__What to produce__: Each record must be printed again exactly as it appears.
┌──
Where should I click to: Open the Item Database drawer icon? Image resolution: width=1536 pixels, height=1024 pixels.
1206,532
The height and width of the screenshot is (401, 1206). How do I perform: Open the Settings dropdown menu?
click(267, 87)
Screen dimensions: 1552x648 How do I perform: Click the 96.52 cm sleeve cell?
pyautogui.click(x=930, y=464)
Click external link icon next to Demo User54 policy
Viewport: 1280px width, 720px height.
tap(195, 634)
└──
__Your response__:
Where should I click to: Open the Item Database drawer icon? Image resolution: width=1536 pixels, height=1024 pixels.
1206,532
The height and width of the screenshot is (401, 1206). How do I perform: Open the Settings dropdown menu?
click(267, 87)
Screen dimensions: 1552x648 How do I perform: Click the 96.52 cm sleeve cell?
pyautogui.click(x=930, y=464)
Click external link icon next to Demo User54 policy
Viewport: 1280px width, 720px height.
tap(195, 634)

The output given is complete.